Court of Appeals of Oregon

December 18, 2019

STATE OF OREGON, Plaintiff-Respondent,
v.
ALI JASIM MOHAMMED, Defendant-Appellant.

          Submitted June 20, 2019

          Washington County Circuit Court 17CN05826; Ramon A. Pagan, Judge.

          Ernest G. Lannet, Chief Defender, Criminal Appellate Section, and Sarah Laidlaw, Deputy Public Defender, Office of Public Defense Services, fled the brief for appellant.

          Ellen F. Rosenblum, Attorney General, Benjamin Gutman, Solicitor General, and Julia Glick, Assistant Attorney General, fled the brief for respondent.

          Before Armstrong, Presiding Judge, and Tookey, Judge, and Shorr, Judge.

         Case Summary: Defendant appeals a judgment of contempt, ORS 33.015(2) (b). Defendant was found in contempt for violating a Family Abuse Prevention Act (FAPA) restraining order, ORS 107.718, that had prohibited defendant from having contact with G. Defendant argues that the trial court erred by finding that he "willfully" violated the restraining order, as required for a finding of contempt under ORS 33.015(2)(b), because he believed that the order had been dismissed. Held: A rational trier of fact, drawing all reasonable inferences in the light most favorable to the state, could have found all of the elements of contempt beyond a reasonable doubt. The trial court's findings were supported by evidence in the record, and the record supported a reasonable inference that defendant did not have a contemporaneous, good faith belief that the FAPA order had been dismissed. Thus, the trial court did not err when it found that defendant willfully violated the restraining order and found defendant in contempt.

          [301 Or. App.App.368] TOOKEY, J.

         Defendant appeals a judgment of contempt, ORS 33.015(2Xb).[1] Defendant was found in contempt for violating a Family Abuse Prevention Act (FAPA) restraining order, ORS 107.718, that had prohibited defendant from having contact with G, the mother of his child. Defendant argues that the trial court erred by finding that he "willfully" violated the restraining order, as required for a finding of contempt under ORS 33.015(2)(b), because he believed that the order had been dismissed. Our review of the record leads us to conclude that the record contains sufficient evidence from which the trial court could have found that defendant knew that the order had not been dismissed, and, thus, the violation of the order was "done willfully." ORS 33.015(2). Accordingly, we affirm.

         We "review the denial of a motion for judgment of acquittal on punitive contempt to determine whether the record contains evidence from which a rational trier of fact, drawing all reasonable inferences in the light most favorable to the state, could find all elements of contempt beyond a reasonable doubt." State v.
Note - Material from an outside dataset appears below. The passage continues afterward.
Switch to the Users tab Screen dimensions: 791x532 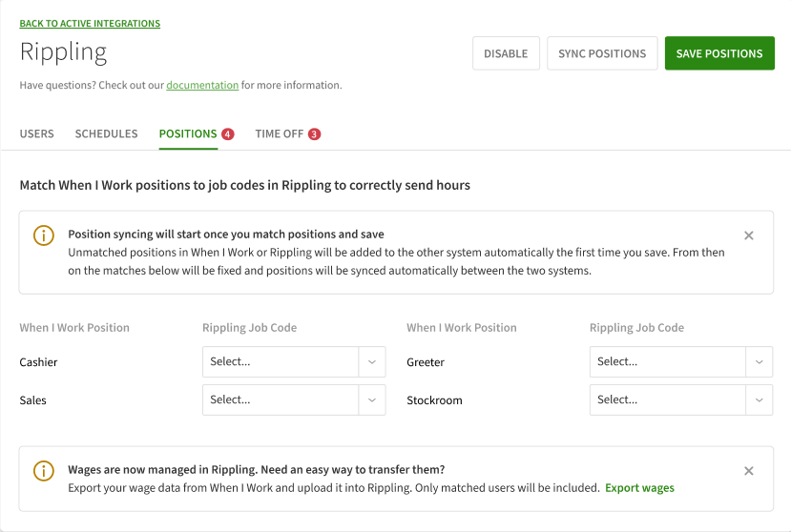coord(36,134)
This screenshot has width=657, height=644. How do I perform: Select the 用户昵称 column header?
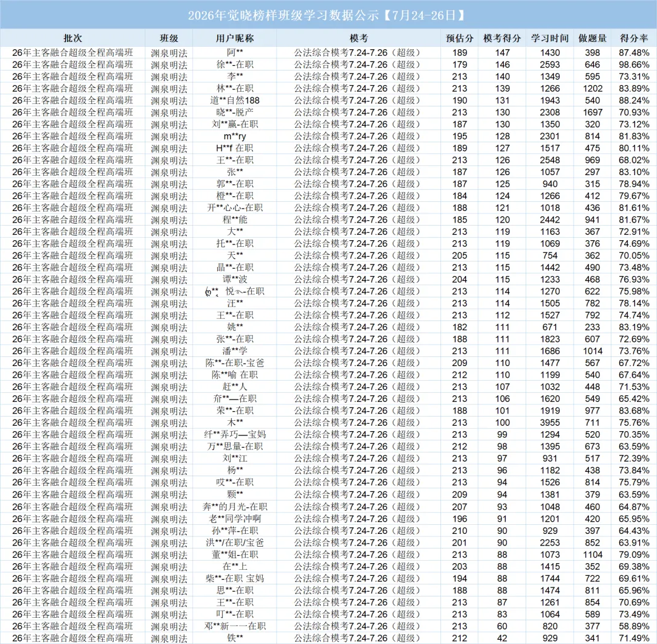(x=235, y=38)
Graham, 251 Or.App. 217, 218, 284 P.3d 515 (2012).[2] In accordance with our standard of review, "[w]e recite the material facts in the light most favorable to the state, consistently with the trial court's express findings." State v. Nicholson, 282 Or.App. 51, 52, 383 P.3d 977 (2016).

         In March 2017, G, the mother of defendant's child, obtained a FAPA restraining order against defendant that prohibited him from having contact with G. In July 2017, [301 Or. App.369] G began having financial difficulties and could not afford rent or food. The only way defendant would agree to help G economically was if G would allow defendant to move back in with G and their daughter, even though the FAPA order was still in place. Defendant began living with G in July. According to G, defendant knew that the restraining order had not been dismissed, because G and defendant "always talk about this restraining order," and G had never told defendant that the order had been dismissed.

         On November 15, 2017, G called the police after an argument with defendant and told defendant that he needed to leave the home because of the restraining order. Deputy Evans responded to G's call. G informed Evans that defendant was violating the FAPA order because defendant "was at her house and refused to leave." Defendant stated to Evans that G had told him that the restraining order had been dismissed. Evans explained that a valid FAPA order was still in place, and Evans arrested defendant for violating that order.

         At trial, G testified that defendant knew that the FAPA order was in place, because the order was a frequent topic of discussion and that G never had told defendant that the order had been dismissed.

         For his part, defendant testified that he believed the FAPA order had been dismissed, because a previous charge for harassing G had been dismissed, and because G had led defendant to believe the order had been dismissed. Defendant acknowledged, however, that nobody from the court system had ever told defendant that he could resume contact with G after the harassment charge had been dismissed, or that the order had been dismissed along with the harassment charge. Defendant also acknowledged that, when G called the police, G told defendant, "I'm not going to remove the restraining order off of you," and that defendant needed to leave because "the police are coming."

         The state argued that, if the court found G to be a credible witness, it should find that defendant willfully violated the FAPA order. Defendant argued that the evidence was legally insufficient to find that he had willfully violated the order, because G was not a credible witness, and [301 ...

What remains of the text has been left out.